And exactly where the margin improvements top out, I am not sure but it's certainly ahead of us. And we want to continue to give guidance that's going to be helpful.
But quarter-over-quarter, year-over-year, we are going to be impacted by everything from weather to the economy and we would rather be in a position of meeting or exceeding than disappointing..
No, I appreciate that. And just last one from me.
What opportunities are you seeing in the acquisition pipeline? And with the low growth relative to your other segments and somewhat uncertain government outlook for Telephonics, is that a business that you would consider divesting? Or what's the longer term thoughts around that particular segment? Thank you..
We like each of the businesses, each of the segments we are in and we are always looking to do tuck-in acquisitions around those businesses.

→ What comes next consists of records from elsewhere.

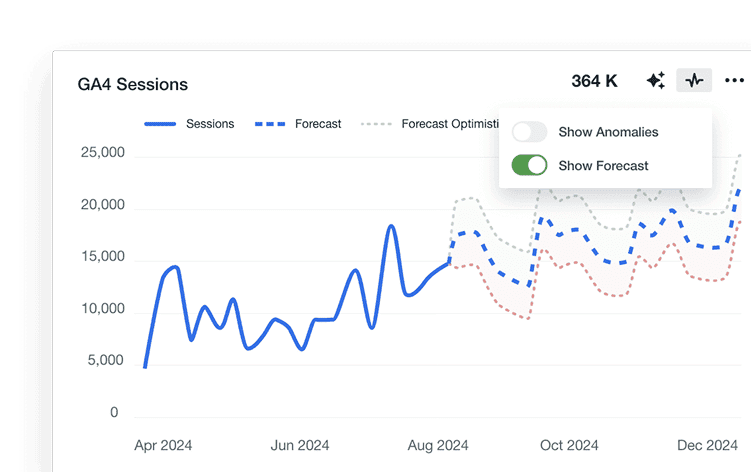Screen dimensions: 751x472
Task: Click the dashed blue Forecast legend swatch
Action: click(270, 124)
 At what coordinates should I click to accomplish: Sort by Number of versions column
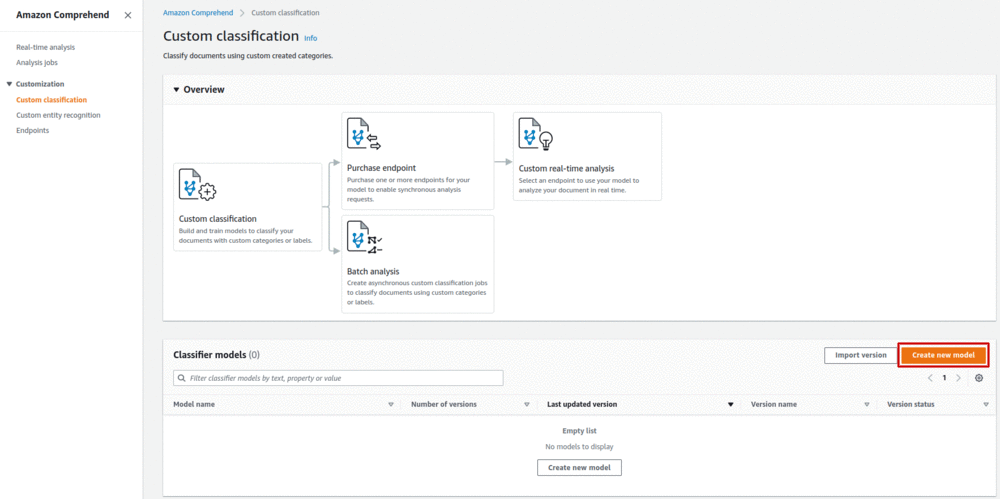coord(526,405)
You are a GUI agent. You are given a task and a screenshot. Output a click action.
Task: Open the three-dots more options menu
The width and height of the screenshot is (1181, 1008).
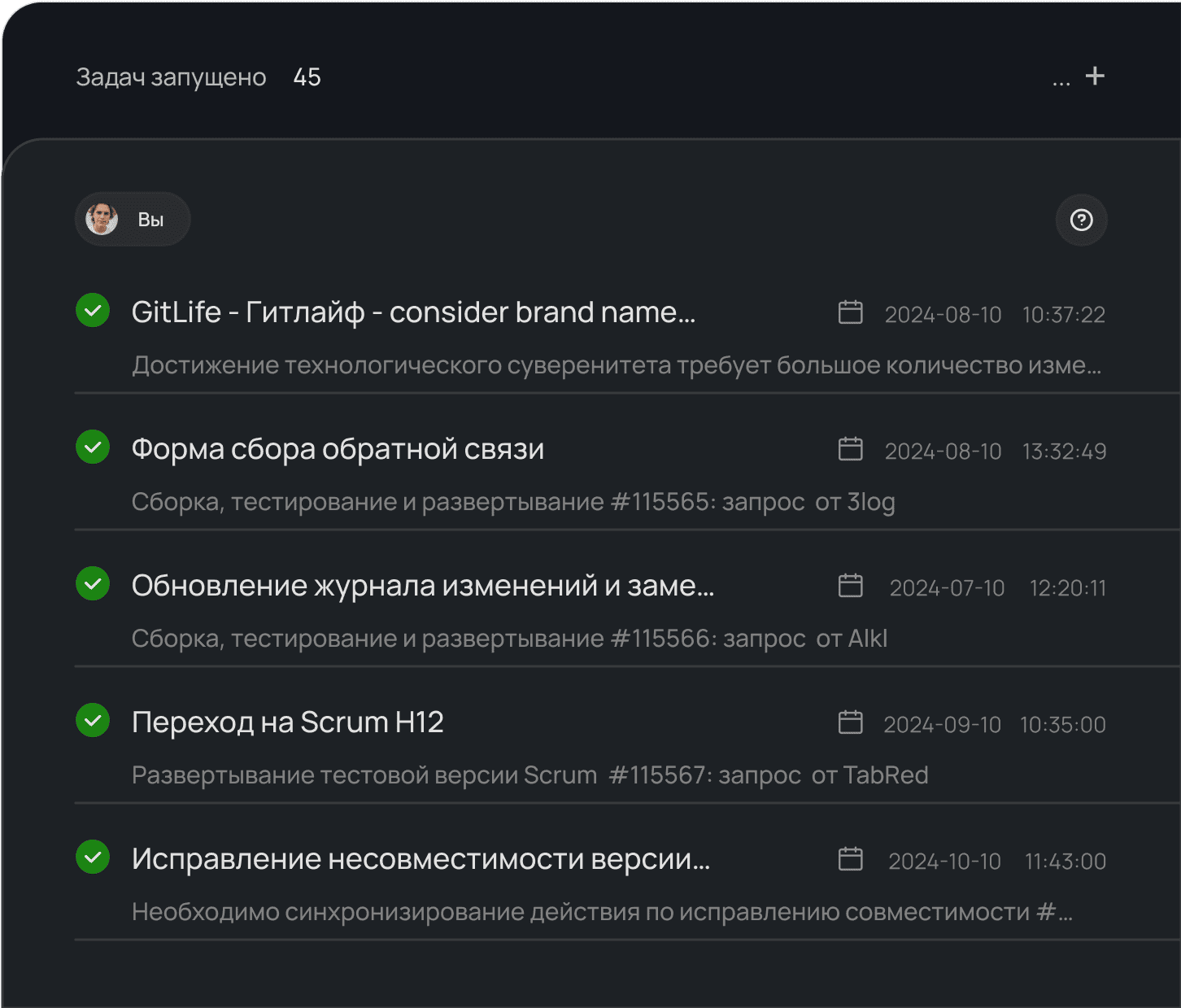(1061, 81)
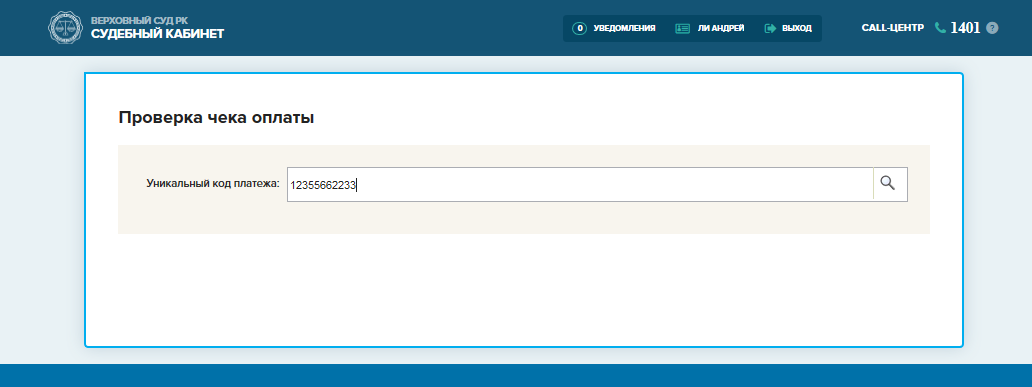Click the ID card profile icon
This screenshot has height=387, width=1032.
click(683, 28)
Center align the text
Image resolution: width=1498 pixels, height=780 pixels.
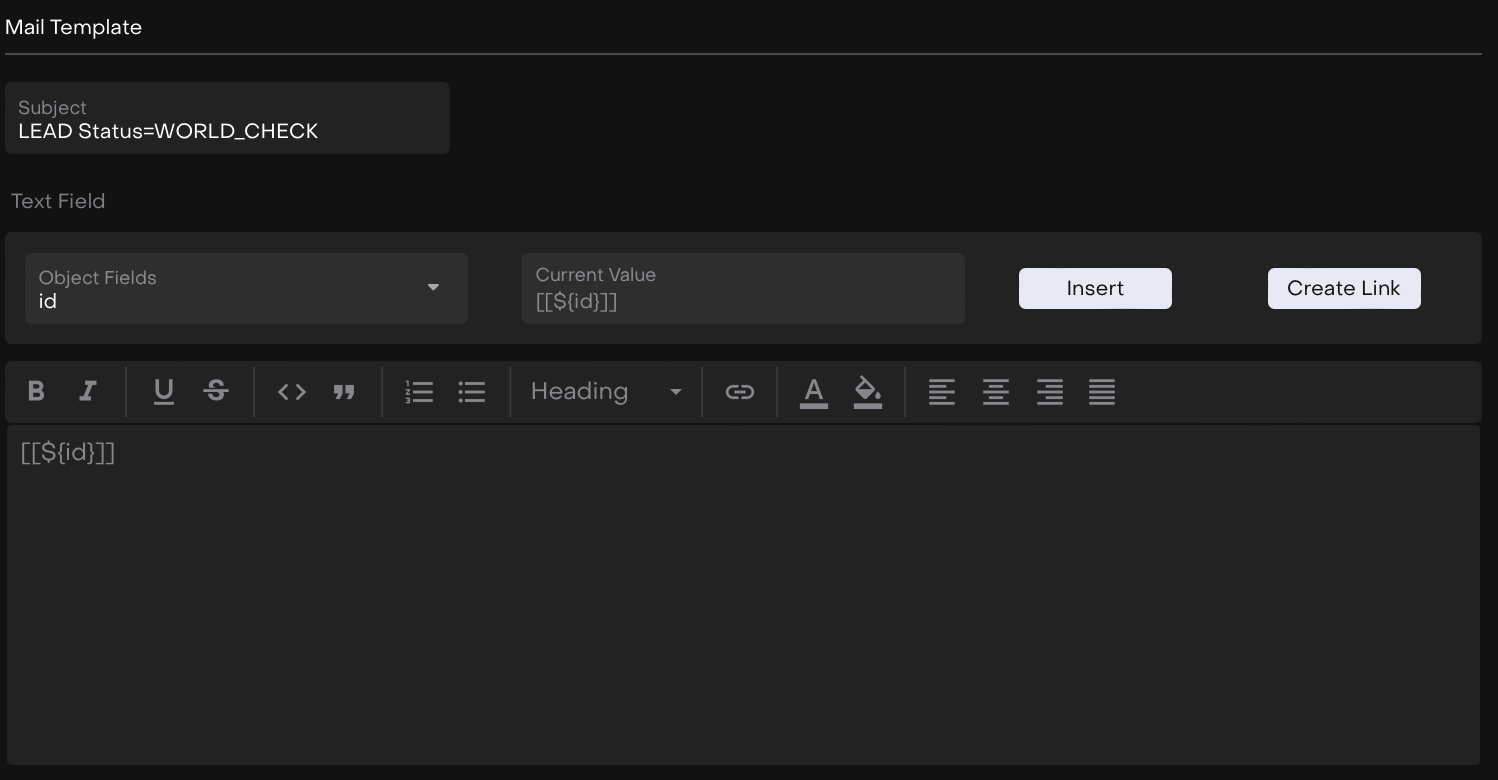coord(996,392)

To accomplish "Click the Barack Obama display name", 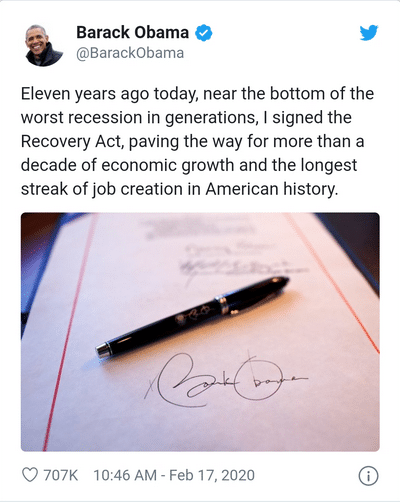I will (133, 33).
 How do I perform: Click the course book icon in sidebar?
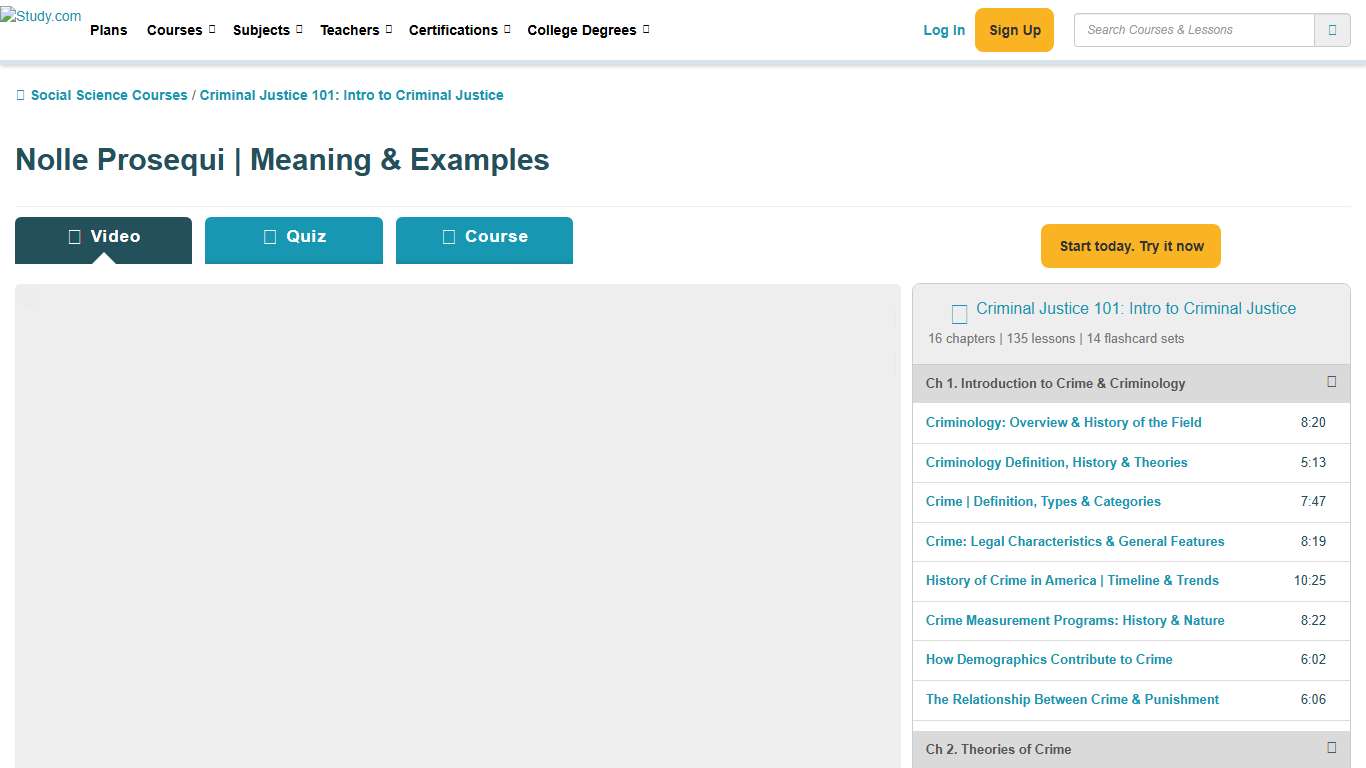click(x=959, y=314)
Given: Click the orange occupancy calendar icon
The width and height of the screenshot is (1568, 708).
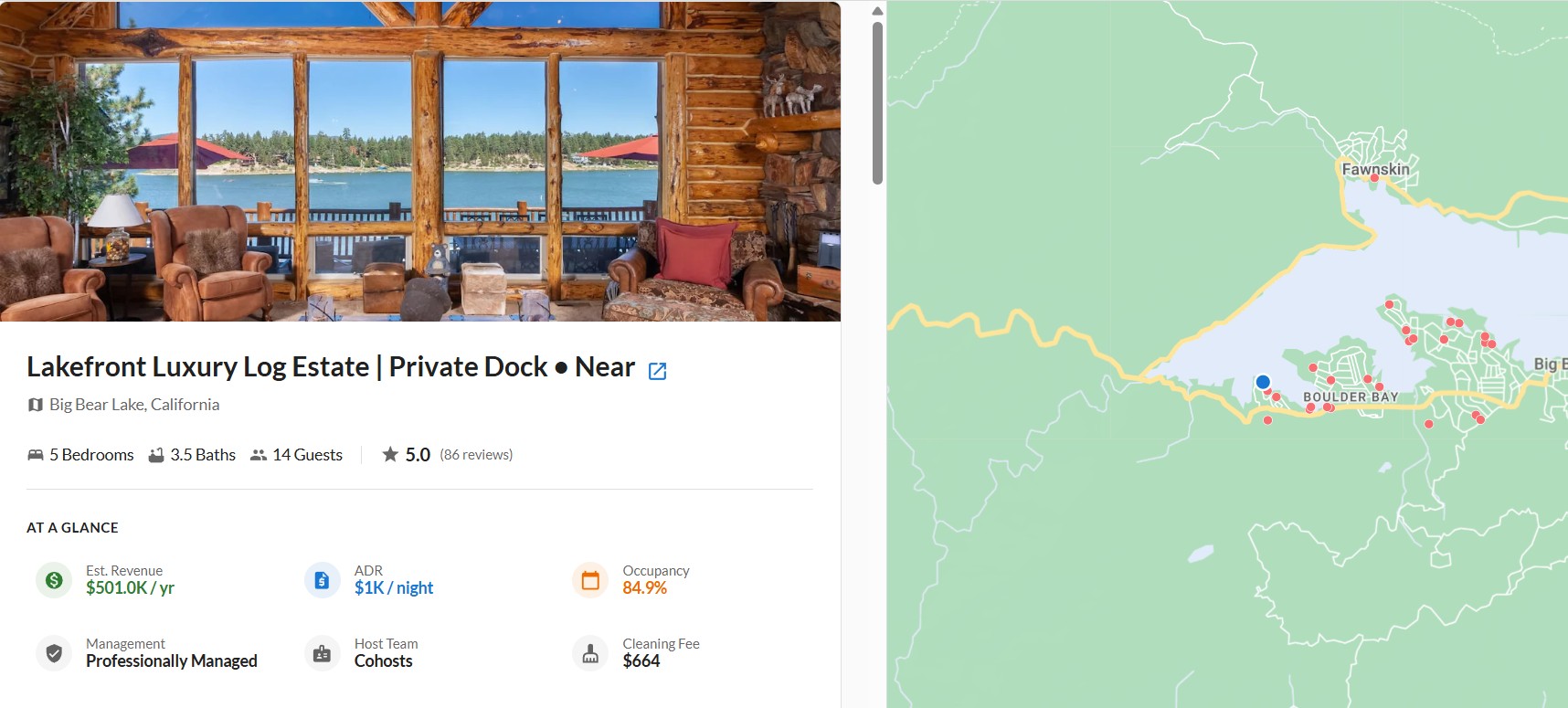Looking at the screenshot, I should point(590,580).
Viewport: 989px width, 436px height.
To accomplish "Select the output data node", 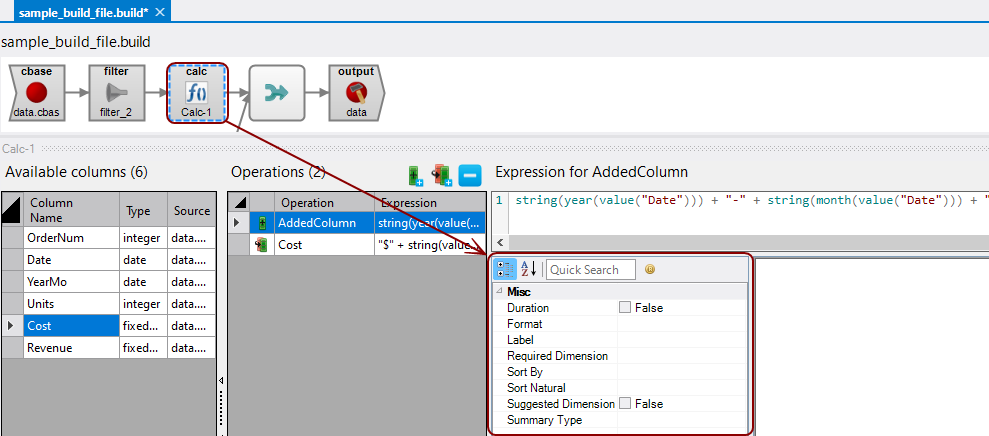I will [356, 94].
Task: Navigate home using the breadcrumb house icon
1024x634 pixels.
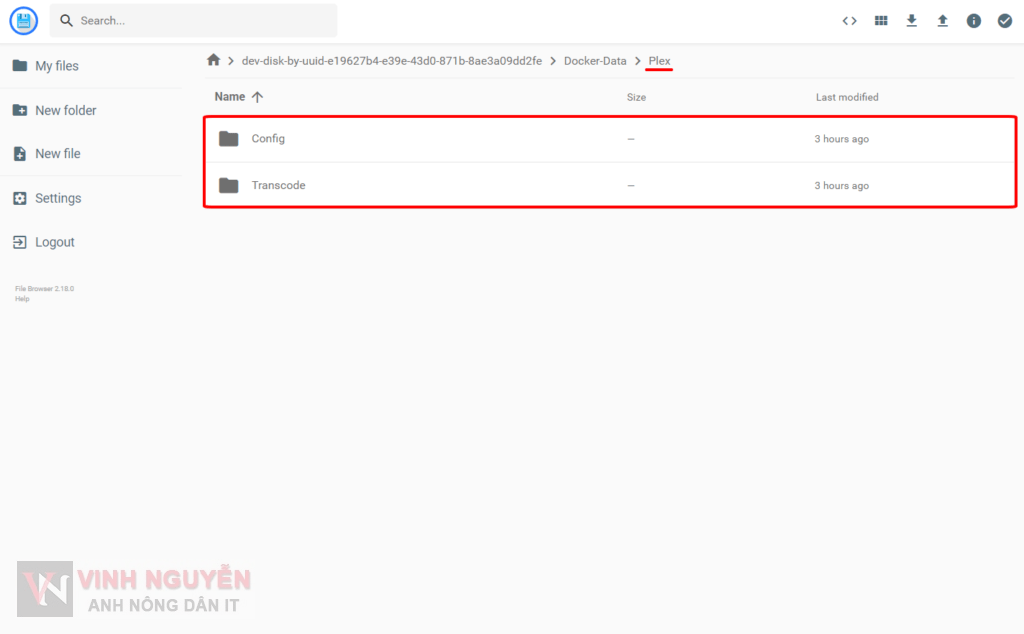Action: click(x=213, y=60)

And our growth plans have always been to look for opportunistic growth through acquisition.
The reality of today's marketplace and where we have positioned Griffon over the last several years is to get the operating performance of each of the businesses that we own into much better shape, all of which is reflected in our results in 2014 and beyond.
And we are very happy to continue to run the businesses we own and grow them and expect that we have got some tailwinds behind us in the economy and in each of the operating strategies. So we are very happy with our portfolio of companies and we hope to add to it over time..
All right, great. Thanks a lot. Good luck..
Thank you..
We will take a question from Bob Labick with CJS Securities..
Good afternoon. Congratulations on the quarter and year..
Thanks, Bob..
Thanks, Bob..
Just wanted to talk a little bit more about AMES to start. Obviously, a very strong quarter and really good results coming out of the tuck-ins, the acquisitions you made.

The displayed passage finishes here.